> **SHORT EXERCISE**: Turn the items beginning at the line containing "Where should I" and ending after the line containing "This screenshot has width=600, height=1298." into a Markdown table. Use a column named Row for the row number and a column named Line for the text, and leave out blank lines.

> **SUPPLIED RECORDS**:
● ● ● ● ● ● ●
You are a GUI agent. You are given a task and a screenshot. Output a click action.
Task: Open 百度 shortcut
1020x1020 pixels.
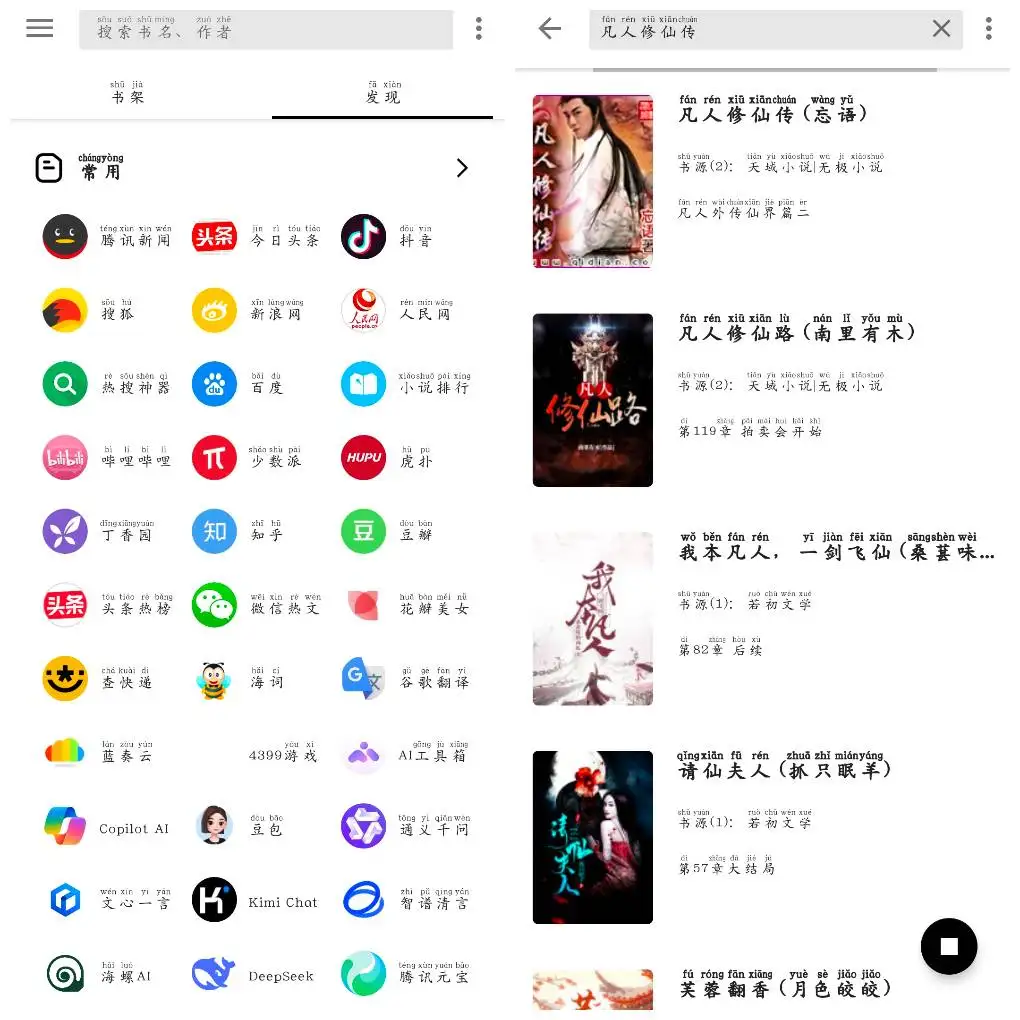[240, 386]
● ● ● ● ● ● ●
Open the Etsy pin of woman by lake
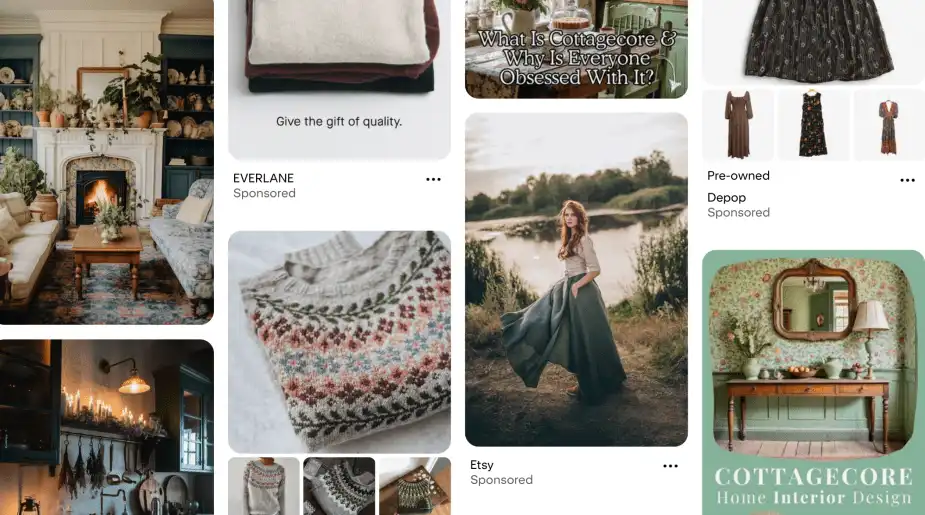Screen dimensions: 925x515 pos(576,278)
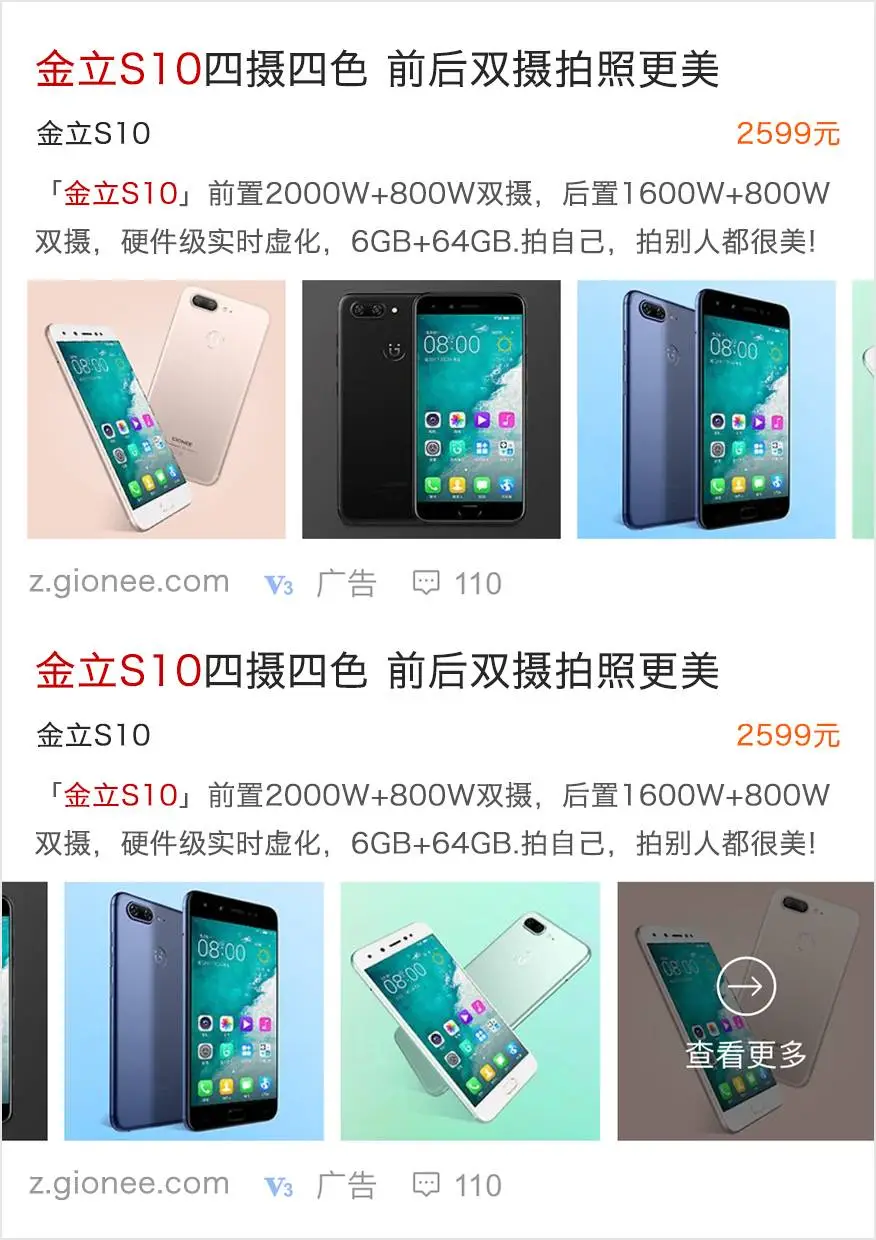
● ● ● ● ● ● ●
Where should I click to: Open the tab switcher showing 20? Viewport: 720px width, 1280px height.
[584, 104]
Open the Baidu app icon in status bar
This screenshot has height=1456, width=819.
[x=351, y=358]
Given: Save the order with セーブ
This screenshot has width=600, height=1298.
● ● ● ● ● ● ●
> **COMPLETED TASK**:
| Row | Line |
|---|---|
| 1 | Where should I click to: Open the tab switcher showing 20? Viewport: 720px width, 1280px height. |
| 2 | [584, 104] |
| 3 | Open the Baidu app icon in status bar |
| 4 | This screenshot has height=1456, width=819. |
| 5 | [x=351, y=358] |
| 6 | Given: Save the order with セーブ |
| 7 | This screenshot has width=600, height=1298. |